Покинув кабинет, Зугг отметил, что добрая треть просителей сделала дядям ручкой, а две остальные, благополучно дремлют, сбросив ноги в проход.
- Чёрти что! – Только и сказал литератор. А уже на улице, приметив первый газетный киоск, он, сунулся внутрь.
***************
Дома, плотно обложившись прессой, Иван Данилович, с некоторой долей сомнения, жадно вникал в строки «Трудового слова». В этом мире, всё было не так! Верховная власть, как выходило из «Слова», держалась не на плечах банкиров и промышленников, - владельцев заводов, цехов, пароходов, а собственно, на рабочем классе, национализировавшем эти самые пароходы. И главное, что, вполне себе мирным путём, минуя возможные стачки, забастовки, стрелки, и прочие беды революции.
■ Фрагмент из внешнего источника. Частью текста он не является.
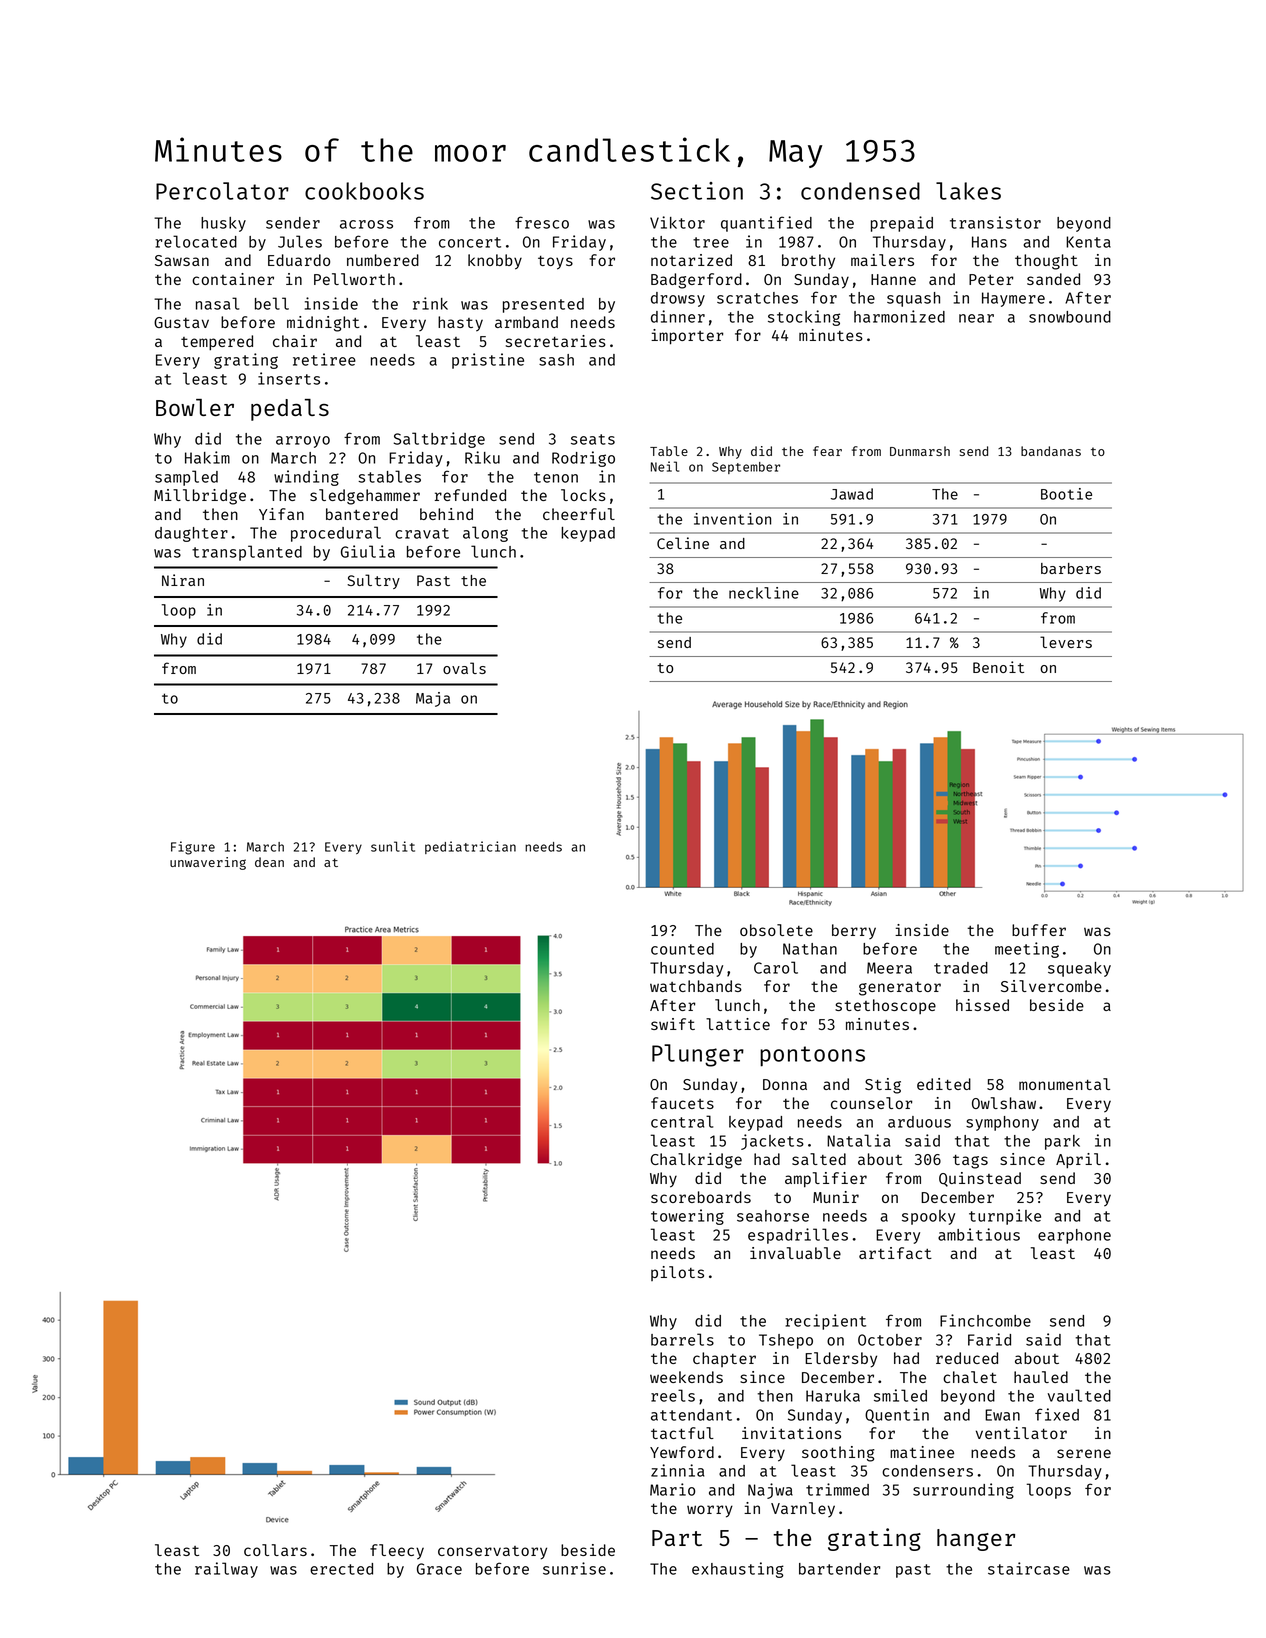 Image resolution: width=1266 pixels, height=1638 pixels. Describe the element at coordinates (470, 847) in the screenshot. I see `pediatrician` at that location.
Подобное, литератору доводилось читать в одной небезынтересной статейке, научно-просветительского толку. Слов нет, параллели имелись. Не во всём, правда. Там, всё с войны началось. Мировой. И затем, по накатанной -народные волнения, бунты, съезды и эпилогом - Гражданская ухнула. Где брат на брата! Вот она уж, лёгких тем не искала, всё в кучу сплела. И голод, и мор, и разруху. Людей как сорняк косила. Зато после, по словам того же автора, всё в рост пошло! И производство, и быт, и наука. Лет этак, на сто. Не больше….
Статейка, что ни скажи, вышла знатной, и Гот её, даже в папочку приобщил, до лучших времён. И не напрасно однако, теперь вот, любуется.